Los ojos
vacíos miraban al cielo, hacia un Sol inclemente que ya no podía hacerle ningún
daño a sus retinas marchitas, desechas por el propio paso del tiempo
inmisericorde, a través de una corriente ininterrumpida de agua fría y salada
que enturbiaba la percepción de la luz y provocaban extraños efectos circulares
y en espiral, ondulantes, haciendo que la esfera solar se difuminara en unas
formas móviles sinuosas y torturadas.
Eso es lo que
le hubiera parecido a aquellas cuencas secas, si no hubieran estado tan vacías
e inapetentes. Pero ya no podían ver el Sol, ni aún deformado, ni sentir su
calor infiltrarse entre sus cavidades.
El individuo
permanecía quieto, inexpresivo, en una extraña paz eterna, entre el murmullo
interminable del movimiento acompasado de las olas y la suave caricia del
deambular curioso de las pequeñas criaturas marinas que habitaban en las
inmediaciones. Era una quietud serena, gozosa, y era lo único que acertaba a
comprender. Ya no quedaba nada de su humanidad, ni sus sufrimientos ni sus
alegrías diarias. Ni siquiera los recuerdos de aquellos seres que tanta
felicidad y pesar, a partes desiguales, habían logrado proporcionarle. Sólo
sentía un extraño placer que rozaba lo místico, en el frío perpetuo, en la
soledad coronada de luz de Sol o de estrellas titilantes, en la falta de anhelo
por vivir. Sí, podía llamarse placer a la sensación de no sentir, o mejor aún,
a la falta de sensaciones humanizadas, a la despreocupación por lo físico. Si
vida se reducía ahora a un flotar acompasado, situado entre las fronteras de la
conciencia y la inconsciencia, cada vez más cerca de la segunda que de la
primera, cada vez más muerto, más ido, a una velocidad imperceptible.
El joven
submarinista yacía boca arriba, a escasos centímetros del nivel del mar, atorado
entre un grupo de rocas irregulares que habían destrozado parte de su carne,
atrapando su castigado cuerpo maltrecho entre sus oquedades, impidiéndole
escapar o ser arrastrado por la corriente hacia la orilla. El cadáver permanecía
mecido por la marea pero sin soltar su agarre, mecido caprichosamente, cada vez
más deteriorado pero insensible ya a esos conceptos mundanos. No quedaban en él
restos de su equipo de buceo, ni apenas carne o musculatura adherida al hueso
astillado.
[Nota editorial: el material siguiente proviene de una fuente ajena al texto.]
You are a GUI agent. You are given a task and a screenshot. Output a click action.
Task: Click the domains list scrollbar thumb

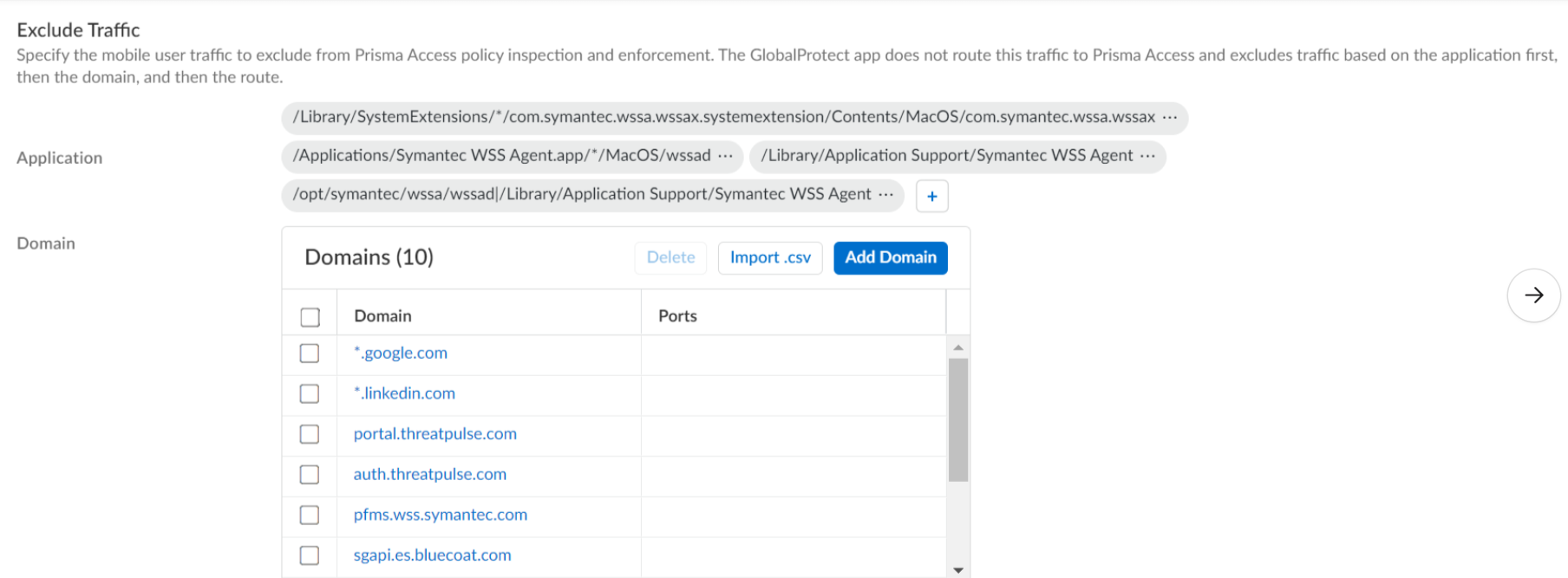(x=957, y=419)
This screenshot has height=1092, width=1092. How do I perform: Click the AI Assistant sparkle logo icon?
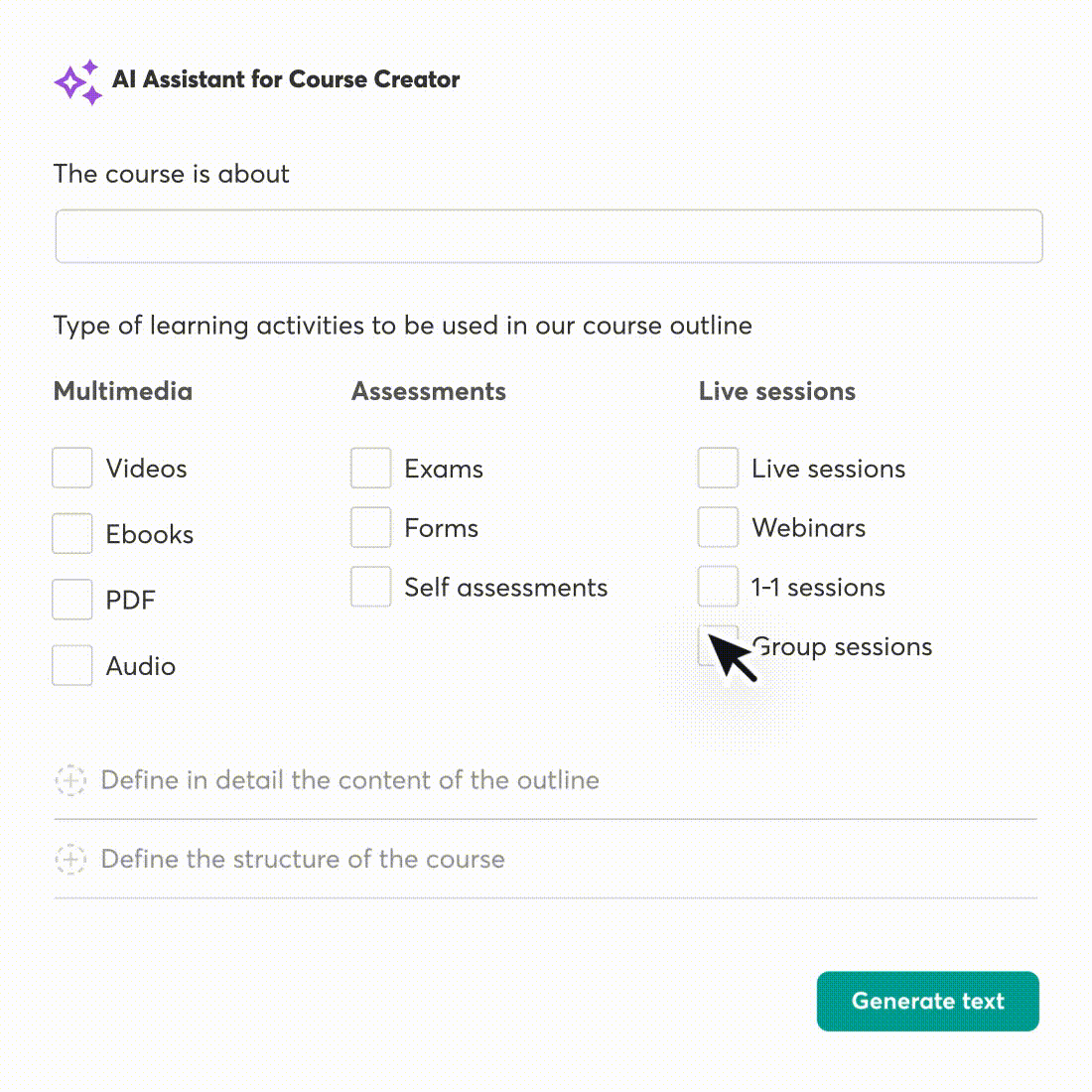pyautogui.click(x=77, y=81)
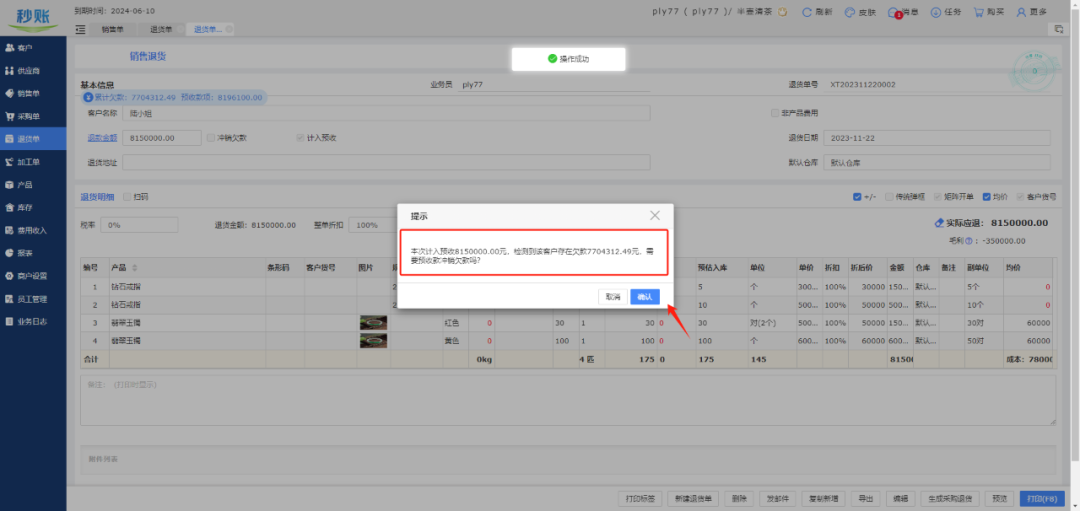Click the 刷新 refresh icon in header
1080x511 pixels.
808,12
Llevaba demasiado tiempo siendo pasto de las inclemencias
medioambientales, del ambiente húmedo y de la propia naturaleza animal, que, en
justa sintonía divina, lo había devorado a conciencia, dejando el hueso
carcomido y pelado en un meticuloso aprovechamiento de todo lo comestible.
La calma
continuaba inmutable día tras día, mes tras mes, y a pesar de no ser ya más que
una unión fortuita de huesos y cartílagos, algo quedaba en él. No vida, no
sentimientos, no sensaciones… pero algo quedaba, algo que le hacía sentir bien,
aunque sentir tampoco fuera la palabra. Estaba donde debía estar, justo en el
momento y en el estado en el que era… feliz. Estable, tal vez. En realidad no
era tan difícil de explicar. Ese era su sitio y allí debía permanecer todo el
tiempo posible. Siempre había amado el mar hasta desear darle su vida y su
esencia más profunda. Era su sitio, sin más por qués ni más historias.
Ese mismo día,
unos chicos, jugando a ver cuál de los tres cogía más cangrejos para cocerlos
con agua y sal y comérselos para la cena, encontraron el cuerpo de Jose Juan
encallado entre unas rocas de difícil acceso. A las pocas horas, la policía
rescataba sus restos. Minutos más tarde, alejado de su apacible lugar de eterno
reposo, se vio tristemente forzado a partir, al menos lo que quedaba de su
esencia, y descansar en paz, o eso pensarían sus seres queridos, sin saber que
ya estaba descansando justo donde quería hacerlo, en su amado mar.